Omeprazole markedly raised levels of a single dose of carbamazepine, but had no significant effect on carbamazepine taken long-term. Some anecdotal reports suggest that carbamazepine serum levels may possibly be reduced by lansoprazole. Pantoprazole did not affect pharmacokinetics of carbamazepine in one study.
In 2001 manufacturers of lansoprazole had on record 5 undetailed case reports of apparent interactions between lansoprazole and carbamazepine. One of them describes development of carbamazepine toxicity when lansoprazole was added, but there is some doubt about this case because it is thought that patient may have started to take higher doses of carbamazepine.
The other 4 cases are consistent, in that carbamazepine levels fell shortly after lansoprazole was added, and/or control of seizures suddenly worsened. One patient had a fall in carbamazepine serum levels from 11.5 to 7.7 mg/L. The carbamazepine levels of another patient returned to normal when lansoprazole was stopped (See reference number 1).
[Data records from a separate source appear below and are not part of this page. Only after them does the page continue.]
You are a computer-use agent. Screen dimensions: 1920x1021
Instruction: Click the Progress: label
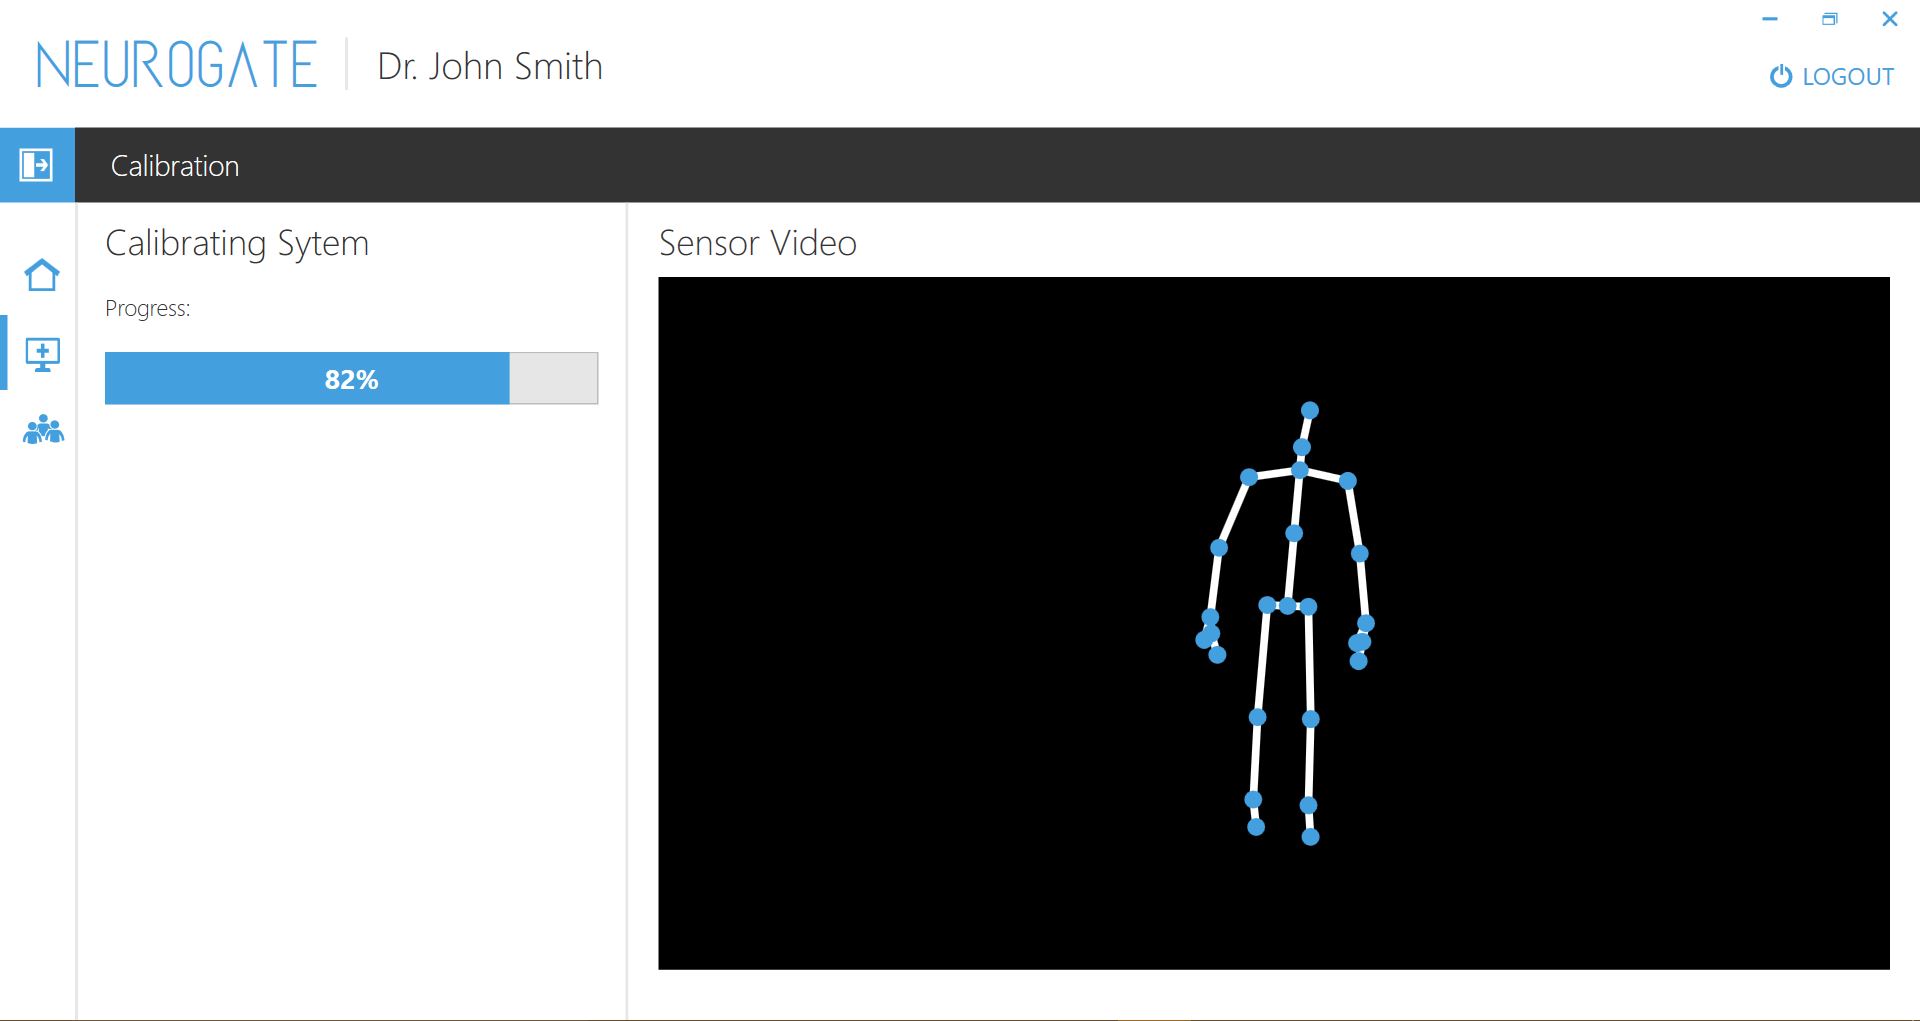click(148, 308)
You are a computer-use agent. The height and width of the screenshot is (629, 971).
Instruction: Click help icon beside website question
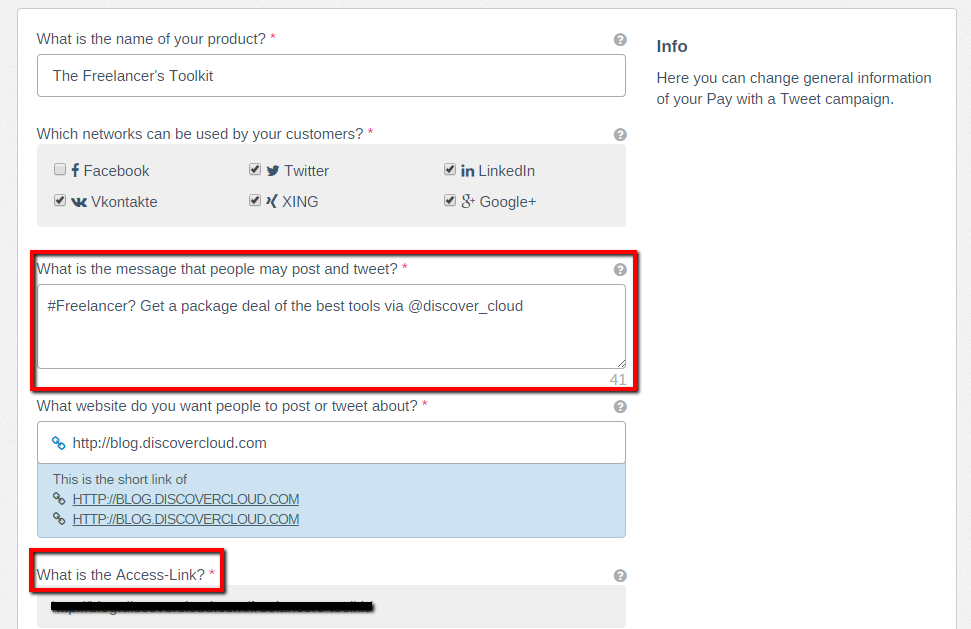click(620, 407)
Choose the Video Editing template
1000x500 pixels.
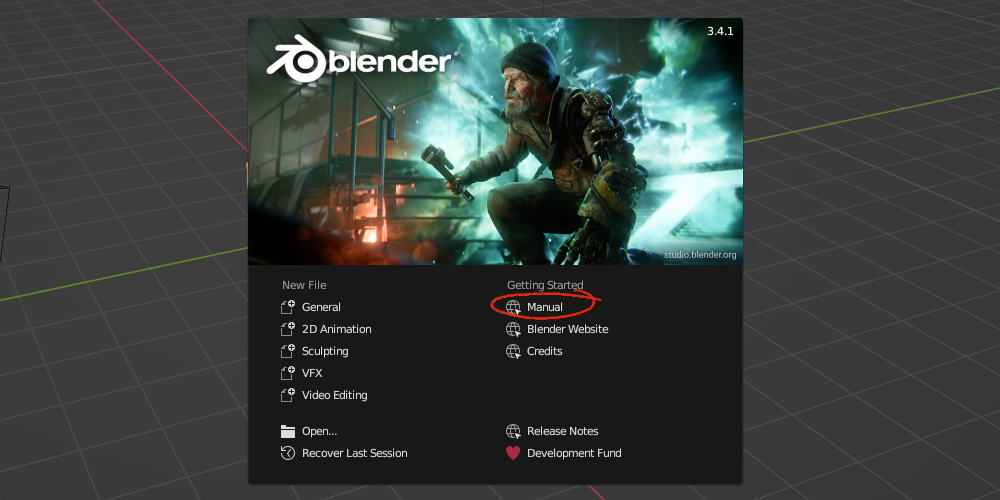pyautogui.click(x=335, y=395)
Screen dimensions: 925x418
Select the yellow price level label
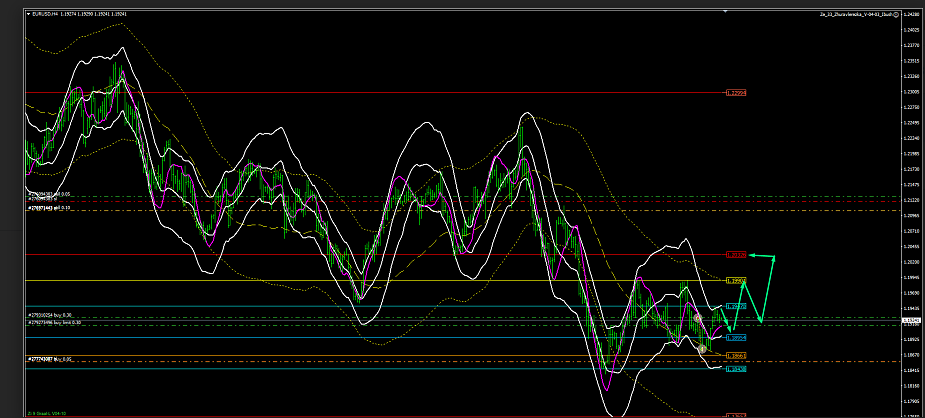736,281
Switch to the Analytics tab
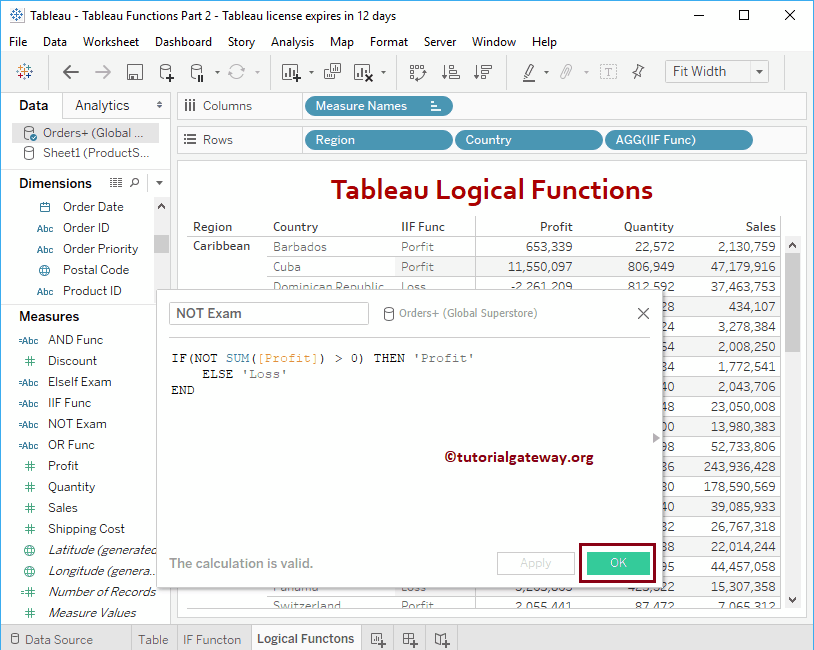 (104, 105)
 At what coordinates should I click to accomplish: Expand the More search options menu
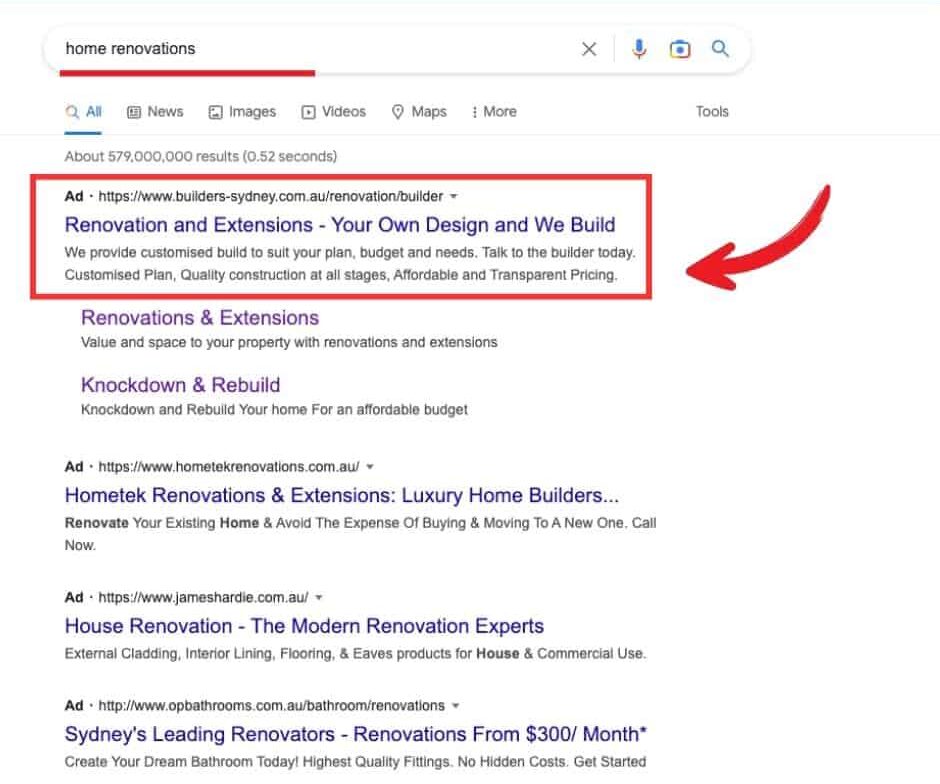[x=494, y=112]
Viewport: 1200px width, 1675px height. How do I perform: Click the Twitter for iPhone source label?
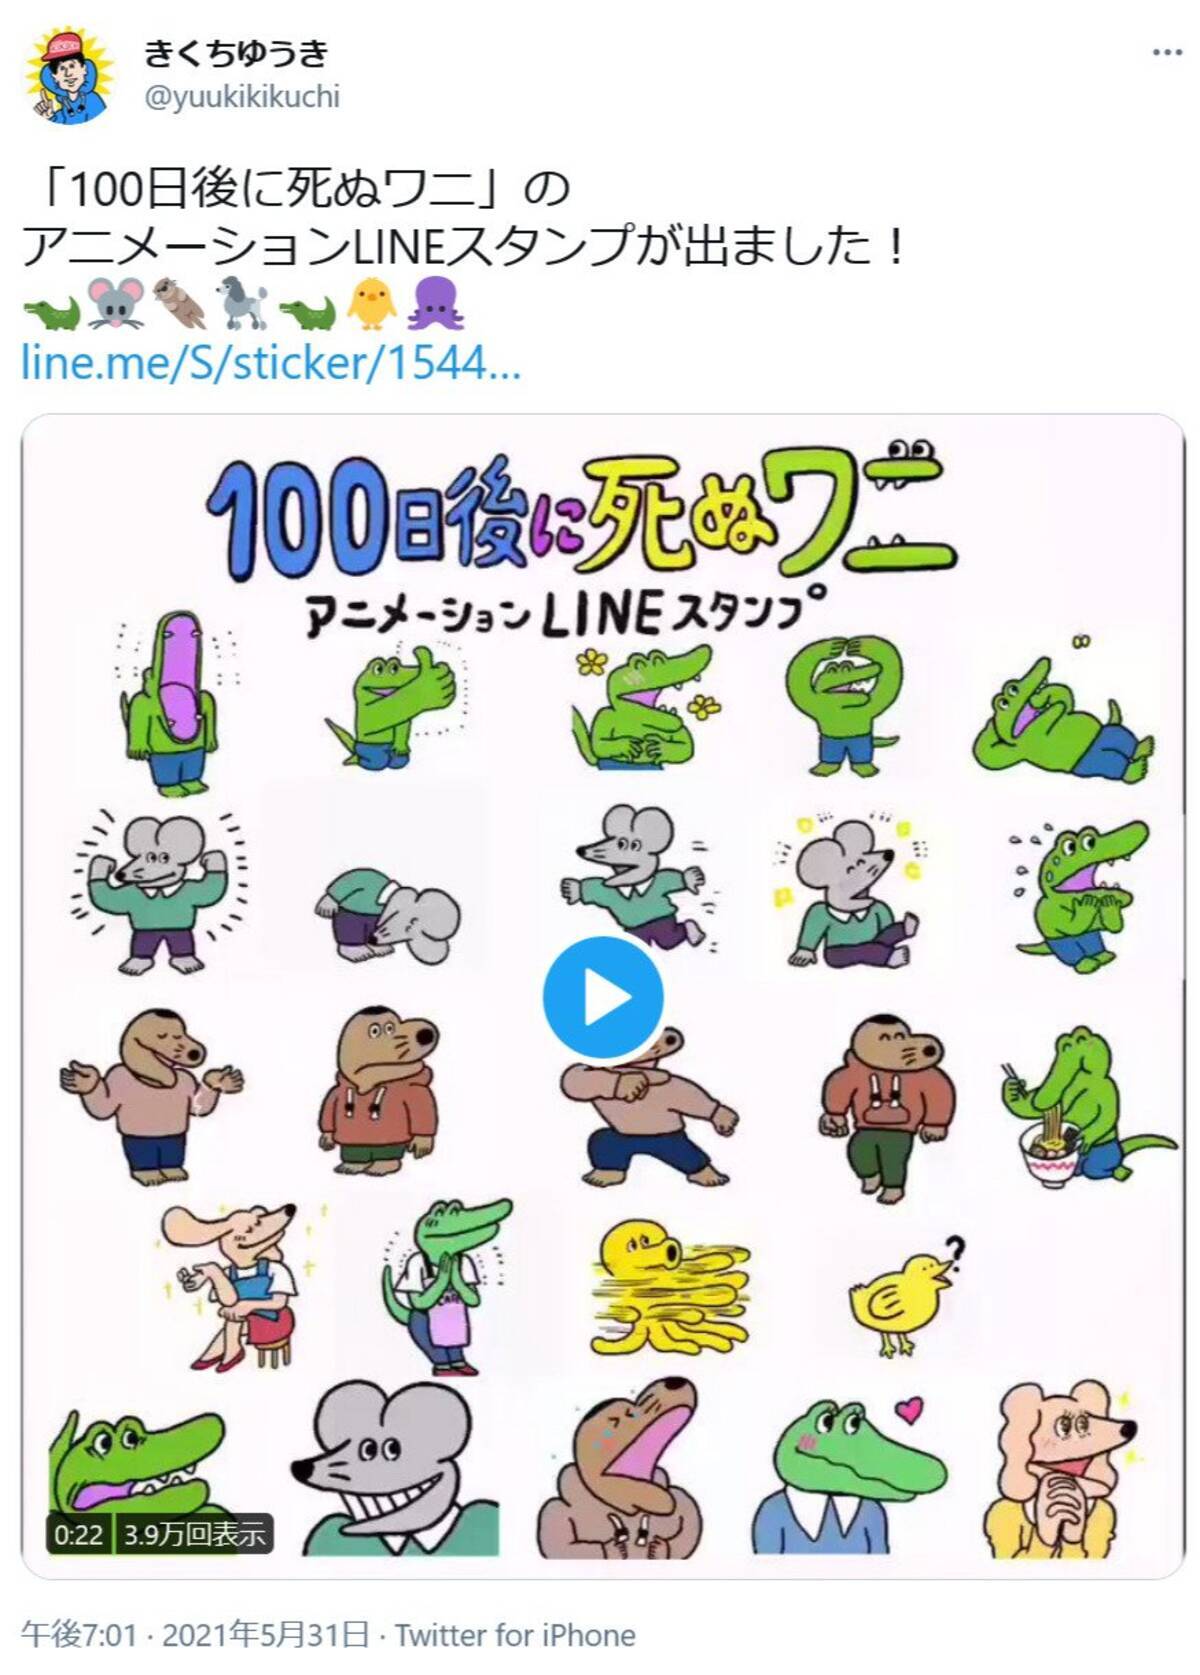point(515,1635)
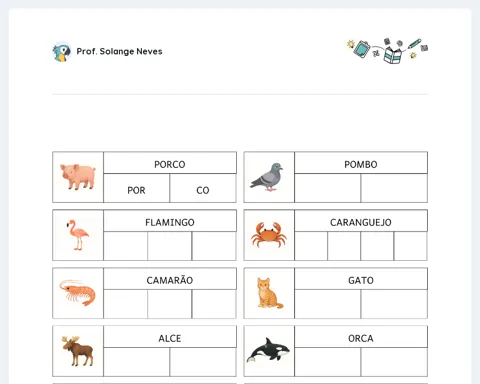The image size is (480, 384).
Task: Click the moose image
Action: pos(78,351)
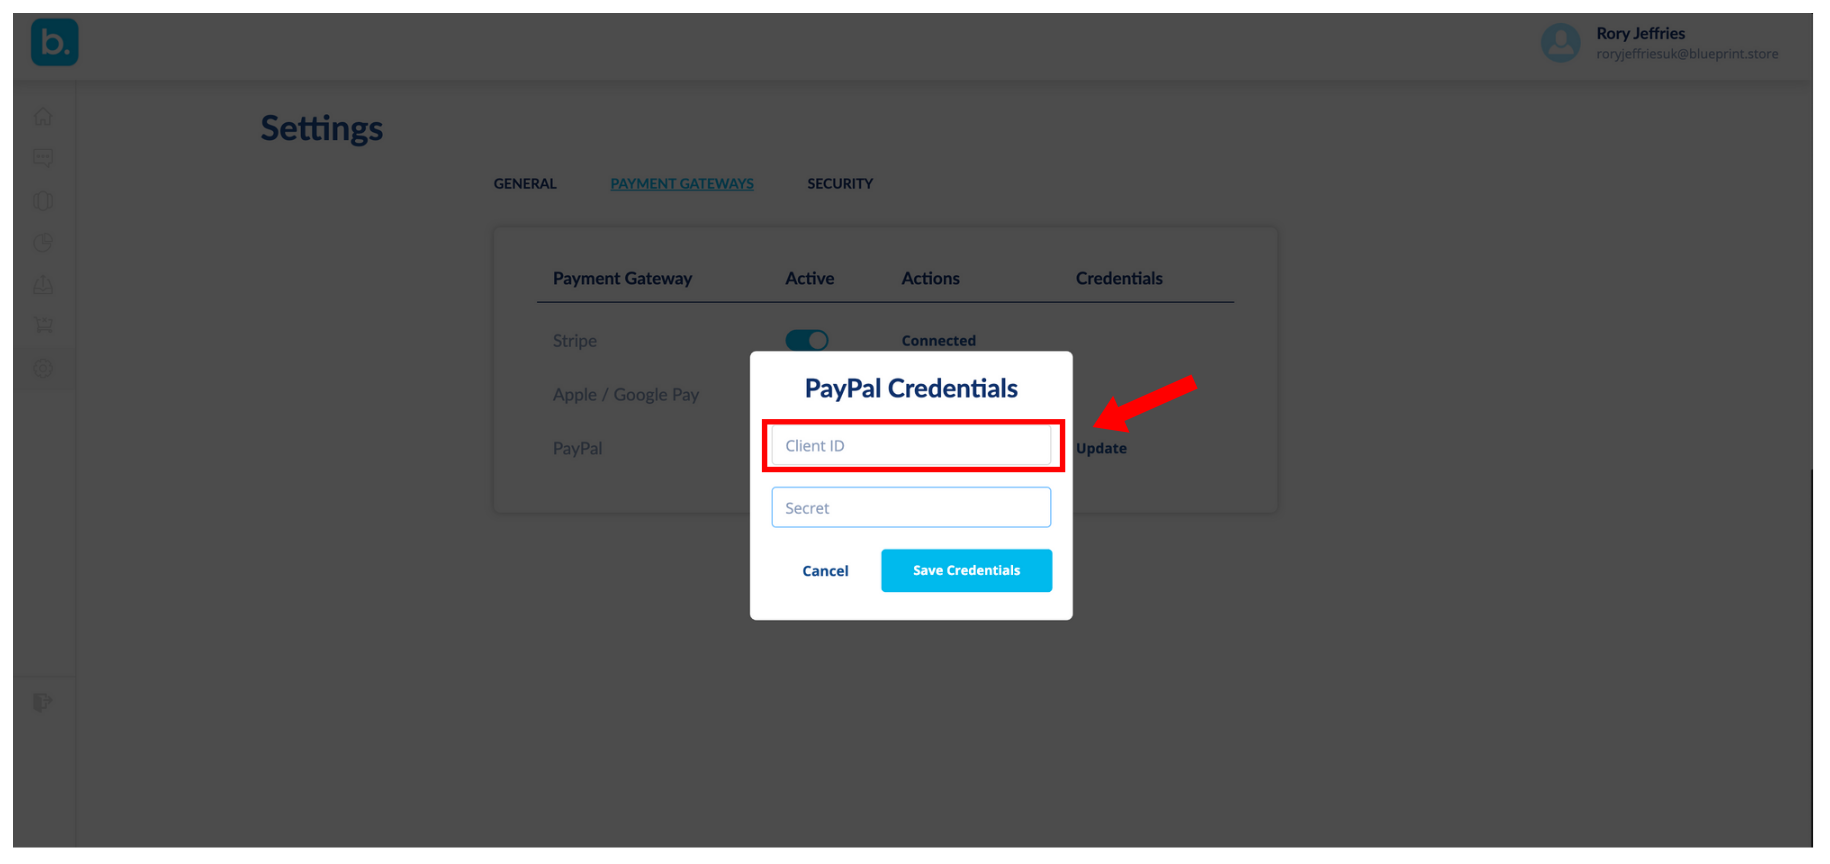
Task: Click the Save Credentials button
Action: point(966,570)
Omeprazole 20mg daily for 14 days was found to increase AUC of a single 400mg dose of carbamazepine in 7 patients by 75%. The clearance was reduced by 40 % and elimination half-life was more than doubled (from 17.2 to 37.3 hours) (See reference number 2). However, a retrospective study of records of 10 patients who had been taking omeprazole 20mg daily with long-term carbamazepine (rather than a single dose) found a non-significant reduction in carbamazepine serum levels (See reference number 3).
Pantoprazole 40mg daily for 5 days had no effect on AUC of carbamazepine or carbamazepine-10,11-epoxide after a single 400mg dose of carbamazepine in healthy subjects (See reference number 4)
Omeprazole may inhibit oxidative metabolism of single doses of carbamazepine. However, when carbamazepine is taken continuously it induces its own metabolism by cytochrome P450 isoenzyme CYP3A4, thereby possibly opposing effects of this interaction (See reference number 3).
It seems that in practice no clinically relevant interaction is likely to occur between omeprazole and carbamazepine. For lansoprazole,information seems to be limited to this handful of reports from which no broad general conclusions can be drawn, but they do suggest that this interaction should be considered if lansoprazole is added to established treatment with carbamazepine. Pantoprazole appears not to affect pharmacokinetics of carbamazepine.
Wyeth (UK). Personal communication,September 2001.